読解用本文 ▸
##########

相続が発生したら、自分を含めて相続人は複数人。少しでも得したいからと、生前贈与を受けようとするケースがあります。しかし本当に得しているのでしょうか? 円満相続税理士法人の橘慶太税理士が解説します。

これは特別受益かどうなのか…3つの判断のポイント

「特別受益」について、ポイントを見ていきましょう。

 

まずポイントの1つ目、「特別受益の範囲」です。生前贈与を受けたもの、なんでもかんでも「特別受益」になるかといえば、そうではありません。「親族間の扶養援助を超えるもの」が「特別受益」とみなされます。

 

たとえば、「お父さんお母さんが子どもの食費を負担してあげる」。扶養家族のなかでは当たり前の光景です。このようなことは「特別受益」には当たりません。

 

東京家庭裁判所の資料では、「結婚の際の贈与」について、「持参金、支度金は、金額が大きければ、一般的には特別受益に当たりますが、結納金や挙式費用は、特別受益に当たりません」としています。

 

また「居住用不動産の贈与・その取得のための金銭の贈与」については「生計の基礎として役立つような贈与であり、特別受益に当たります」としています。

 

さらに「学資(大学等高等教育)を受けるための費用」については「被相続人の生前の経済状況や社会的地位を考えると、相続人を大学等へ通わせるのは親としての扶養の範囲内と思われる場合や、共同相続人全員が同程度の教育を受けている場合には、特別受益に当たらないとされるのが一般的です。留学費用も同様の場合には、特別受益に当たらないとされるのが、一般的です」としています。

 

たとえば「兄弟全員医者なので、医学部に進学させました」、という場合は「特別受益」に当たりません。しかし「長男だけ医学部に進ませて、次男には医学部に進ませませんでした」、という場合は、長男の学費は「特別受益」に当たる可能性があります。

 

何が「特別受益」に該当し、何が「特別受益」に当たらないか、正直線引きが難しいです。きちんとするのであれば、専門家に相談する必要があります。

 

続いてポイントの2つ目、「特別受益の時効」です。前出の事例では、10年前の生前贈与が「特別受益」に該当しました。「特別受益」に時効はありません。

 

少しややこしくなりますが、遺留分を計算する際の持戻し計算には、10年間という期間が設けられました。ただ遺言書がなく、法定相続分を計算する場合は、「特別受益」に時効はありません。ただ「特別受益があった」と立証する必要はあります。

##########

抽出レコード一覧 ▸
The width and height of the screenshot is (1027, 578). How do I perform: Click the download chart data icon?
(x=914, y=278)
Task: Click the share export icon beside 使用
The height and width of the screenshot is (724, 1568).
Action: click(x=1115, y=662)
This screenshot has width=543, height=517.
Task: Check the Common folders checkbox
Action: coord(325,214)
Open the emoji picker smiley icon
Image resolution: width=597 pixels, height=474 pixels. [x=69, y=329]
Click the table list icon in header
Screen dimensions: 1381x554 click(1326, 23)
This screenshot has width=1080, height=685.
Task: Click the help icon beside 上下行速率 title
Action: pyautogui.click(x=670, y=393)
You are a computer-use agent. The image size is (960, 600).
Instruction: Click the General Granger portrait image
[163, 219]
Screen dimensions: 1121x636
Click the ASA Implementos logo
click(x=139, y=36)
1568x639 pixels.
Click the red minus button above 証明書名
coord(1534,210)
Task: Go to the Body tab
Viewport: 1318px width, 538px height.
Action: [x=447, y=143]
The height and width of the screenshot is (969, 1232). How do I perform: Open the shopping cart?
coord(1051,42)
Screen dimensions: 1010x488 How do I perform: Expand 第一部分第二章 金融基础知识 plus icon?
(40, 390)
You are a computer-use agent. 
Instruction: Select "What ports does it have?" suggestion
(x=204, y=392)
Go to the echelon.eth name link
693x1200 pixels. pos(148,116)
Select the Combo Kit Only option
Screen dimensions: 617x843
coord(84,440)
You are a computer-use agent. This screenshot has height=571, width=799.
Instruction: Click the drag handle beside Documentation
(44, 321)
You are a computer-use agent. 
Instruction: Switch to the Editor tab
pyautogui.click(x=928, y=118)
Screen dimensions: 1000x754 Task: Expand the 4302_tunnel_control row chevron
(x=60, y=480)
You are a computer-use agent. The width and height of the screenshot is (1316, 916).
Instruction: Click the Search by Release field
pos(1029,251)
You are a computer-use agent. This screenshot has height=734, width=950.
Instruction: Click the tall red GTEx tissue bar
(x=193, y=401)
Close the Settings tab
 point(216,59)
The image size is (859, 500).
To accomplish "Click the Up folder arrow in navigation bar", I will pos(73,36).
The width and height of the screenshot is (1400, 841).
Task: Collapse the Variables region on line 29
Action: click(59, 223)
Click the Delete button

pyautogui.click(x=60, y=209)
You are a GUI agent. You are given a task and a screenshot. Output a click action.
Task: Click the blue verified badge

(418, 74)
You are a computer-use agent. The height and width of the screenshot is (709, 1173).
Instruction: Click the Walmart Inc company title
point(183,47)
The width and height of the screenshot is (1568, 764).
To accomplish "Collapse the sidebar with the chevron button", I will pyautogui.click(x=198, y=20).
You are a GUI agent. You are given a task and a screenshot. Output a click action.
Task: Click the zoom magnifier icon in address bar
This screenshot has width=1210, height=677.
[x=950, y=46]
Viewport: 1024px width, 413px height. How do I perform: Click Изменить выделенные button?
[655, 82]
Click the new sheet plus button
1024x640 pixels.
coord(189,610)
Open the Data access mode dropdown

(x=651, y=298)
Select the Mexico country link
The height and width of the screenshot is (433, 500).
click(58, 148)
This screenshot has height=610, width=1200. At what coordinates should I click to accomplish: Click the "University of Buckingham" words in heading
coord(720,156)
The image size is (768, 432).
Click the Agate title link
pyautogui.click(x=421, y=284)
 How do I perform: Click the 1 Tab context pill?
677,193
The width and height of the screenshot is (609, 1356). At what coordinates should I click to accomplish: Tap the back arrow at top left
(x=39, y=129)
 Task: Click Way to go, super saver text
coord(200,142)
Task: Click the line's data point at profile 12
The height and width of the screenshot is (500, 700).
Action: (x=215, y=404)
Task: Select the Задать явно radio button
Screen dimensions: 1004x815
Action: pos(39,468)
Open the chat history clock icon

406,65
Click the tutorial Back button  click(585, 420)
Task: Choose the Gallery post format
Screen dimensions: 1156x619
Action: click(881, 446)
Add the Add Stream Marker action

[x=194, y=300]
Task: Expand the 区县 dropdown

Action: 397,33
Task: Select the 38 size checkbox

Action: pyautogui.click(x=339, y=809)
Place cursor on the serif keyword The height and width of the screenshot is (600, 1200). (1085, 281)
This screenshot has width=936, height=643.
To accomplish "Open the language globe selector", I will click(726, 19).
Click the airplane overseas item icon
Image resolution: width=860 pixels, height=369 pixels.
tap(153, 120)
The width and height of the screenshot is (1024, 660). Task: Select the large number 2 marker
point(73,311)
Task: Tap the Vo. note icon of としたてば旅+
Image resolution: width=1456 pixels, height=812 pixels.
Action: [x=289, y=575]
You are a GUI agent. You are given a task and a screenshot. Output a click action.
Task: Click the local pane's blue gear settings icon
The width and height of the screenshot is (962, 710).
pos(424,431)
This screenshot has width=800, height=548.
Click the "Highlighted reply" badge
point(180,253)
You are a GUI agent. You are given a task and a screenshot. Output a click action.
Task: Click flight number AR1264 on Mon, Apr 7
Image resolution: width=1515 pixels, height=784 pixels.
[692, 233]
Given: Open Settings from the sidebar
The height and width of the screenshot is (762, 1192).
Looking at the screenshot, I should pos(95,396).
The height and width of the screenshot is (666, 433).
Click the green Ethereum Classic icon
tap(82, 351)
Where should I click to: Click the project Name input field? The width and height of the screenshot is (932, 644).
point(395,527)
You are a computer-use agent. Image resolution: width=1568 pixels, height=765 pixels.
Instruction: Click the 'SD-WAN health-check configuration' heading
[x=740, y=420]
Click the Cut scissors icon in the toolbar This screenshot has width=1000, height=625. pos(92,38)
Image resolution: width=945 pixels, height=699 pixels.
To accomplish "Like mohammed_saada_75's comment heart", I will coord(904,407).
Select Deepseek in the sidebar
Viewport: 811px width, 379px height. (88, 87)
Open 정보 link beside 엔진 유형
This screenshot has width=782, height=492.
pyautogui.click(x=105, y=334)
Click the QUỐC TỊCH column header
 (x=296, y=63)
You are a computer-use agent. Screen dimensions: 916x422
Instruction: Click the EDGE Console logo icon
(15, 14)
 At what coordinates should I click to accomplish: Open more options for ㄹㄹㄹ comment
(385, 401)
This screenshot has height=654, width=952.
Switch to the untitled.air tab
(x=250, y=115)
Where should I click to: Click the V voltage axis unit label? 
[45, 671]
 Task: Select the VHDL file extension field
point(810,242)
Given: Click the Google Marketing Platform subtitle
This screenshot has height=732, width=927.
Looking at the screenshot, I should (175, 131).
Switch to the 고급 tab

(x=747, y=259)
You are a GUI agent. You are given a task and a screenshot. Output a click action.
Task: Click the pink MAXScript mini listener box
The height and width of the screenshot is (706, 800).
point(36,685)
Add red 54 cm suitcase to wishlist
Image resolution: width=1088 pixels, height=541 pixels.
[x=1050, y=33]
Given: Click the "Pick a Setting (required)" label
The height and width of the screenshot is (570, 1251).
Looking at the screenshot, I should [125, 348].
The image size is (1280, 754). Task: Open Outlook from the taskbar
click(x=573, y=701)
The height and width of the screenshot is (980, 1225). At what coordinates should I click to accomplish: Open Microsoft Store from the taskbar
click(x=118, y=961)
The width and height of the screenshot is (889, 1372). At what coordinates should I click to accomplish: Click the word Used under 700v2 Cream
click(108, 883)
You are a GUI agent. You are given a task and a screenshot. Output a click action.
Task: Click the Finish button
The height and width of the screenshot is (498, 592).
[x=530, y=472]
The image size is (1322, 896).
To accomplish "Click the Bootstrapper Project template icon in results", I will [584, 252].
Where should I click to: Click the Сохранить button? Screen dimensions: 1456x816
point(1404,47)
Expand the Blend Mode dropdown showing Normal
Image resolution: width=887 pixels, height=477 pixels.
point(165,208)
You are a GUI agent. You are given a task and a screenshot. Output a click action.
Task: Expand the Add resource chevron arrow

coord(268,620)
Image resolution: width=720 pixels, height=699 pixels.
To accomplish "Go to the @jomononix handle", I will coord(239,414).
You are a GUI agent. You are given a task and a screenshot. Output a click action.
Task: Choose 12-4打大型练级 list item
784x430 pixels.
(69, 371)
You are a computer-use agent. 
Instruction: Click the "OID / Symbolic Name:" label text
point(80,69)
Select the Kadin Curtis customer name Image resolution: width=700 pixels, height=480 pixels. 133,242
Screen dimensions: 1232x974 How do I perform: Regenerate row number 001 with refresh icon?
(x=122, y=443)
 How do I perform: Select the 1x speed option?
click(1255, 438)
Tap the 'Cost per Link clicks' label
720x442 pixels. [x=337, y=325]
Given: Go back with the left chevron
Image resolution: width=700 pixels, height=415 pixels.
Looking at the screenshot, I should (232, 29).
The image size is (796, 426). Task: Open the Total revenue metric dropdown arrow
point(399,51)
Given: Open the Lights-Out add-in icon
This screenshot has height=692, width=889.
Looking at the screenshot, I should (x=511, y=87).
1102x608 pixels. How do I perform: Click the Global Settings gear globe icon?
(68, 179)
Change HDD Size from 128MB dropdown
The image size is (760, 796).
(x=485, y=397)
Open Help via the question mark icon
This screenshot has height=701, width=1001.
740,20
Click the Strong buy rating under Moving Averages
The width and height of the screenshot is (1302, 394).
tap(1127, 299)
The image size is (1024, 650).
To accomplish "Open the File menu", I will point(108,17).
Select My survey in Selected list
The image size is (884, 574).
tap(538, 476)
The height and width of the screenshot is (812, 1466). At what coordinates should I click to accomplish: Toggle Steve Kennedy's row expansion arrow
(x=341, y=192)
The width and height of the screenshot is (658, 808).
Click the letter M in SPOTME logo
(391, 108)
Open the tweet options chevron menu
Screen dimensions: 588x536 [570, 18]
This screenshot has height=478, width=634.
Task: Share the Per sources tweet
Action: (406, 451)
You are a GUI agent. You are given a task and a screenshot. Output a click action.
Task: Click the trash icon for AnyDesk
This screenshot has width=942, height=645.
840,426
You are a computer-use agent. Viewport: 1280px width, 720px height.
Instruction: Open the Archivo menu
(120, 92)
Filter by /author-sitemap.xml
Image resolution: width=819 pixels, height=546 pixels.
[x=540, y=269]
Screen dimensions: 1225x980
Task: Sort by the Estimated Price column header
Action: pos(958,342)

##########

課題の条件 ▸
1 - 特別受益に関する文章によると、「特別受益」とみなされるのはどのようなものか。
2 - 特別受益に関する文章を、最後の文の後から続けて書き進めてください。
レコードは別の出典から取られたものだ。

本課題の解答 ▸
1 - 親族間の扶養援助を超えるもの。

2 -
 

3つ目のポイントは「特別受益の持戻し免除」です。正確には「特別免除の持戻し免除の意思表示」と言います。

 

たとえば、お母さんから娘に生前贈与をする場合、「遺産の前渡し扱いにしなくていいわよ」と意思表示がされた場合、持戻し計算の対象から外れます。法律上は書面にしなくてもいいとされていますが、言った・言わないの争いになりかねないので、遺言書に記しておくなど、対策をしておくことをお勧めします。また、遺留分の計算には影響しない点もポイントです。

 

この「特別受益の持戻し免除」ですが、2019年の民法改正で、婚姻期間が20年以上の夫婦間で居住用不動産(居住用建物、またはその敷地)の遺贈、または贈与がされた場合、原則として遺産分割における配偶者の取り分が増える、となりました。

 

それまでは夫婦間でも「特別受益」とされていました。たとえば母と娘が仲が悪かったとします。父の相続の際に、娘は「お母さんはこの家を生前贈与でもらっているのだから、遺産分割の際に、取り分が少なくて当然でしょ」ということが言えたわけです。民法改正によって、居住用不動産に関しては、「特別受益の持戻し免除の意思表示があったと推定される」となり、安心して贈与を受けられるようになりました。

 

今回、「生前贈与は遺産の前渡し」について解説しました。相続人が何人かいる場合、贈与を受ければ相手の取り分が減って、自分が得する……というわけではないのです。くれぐれも取り違えのないよう、気を付けてください。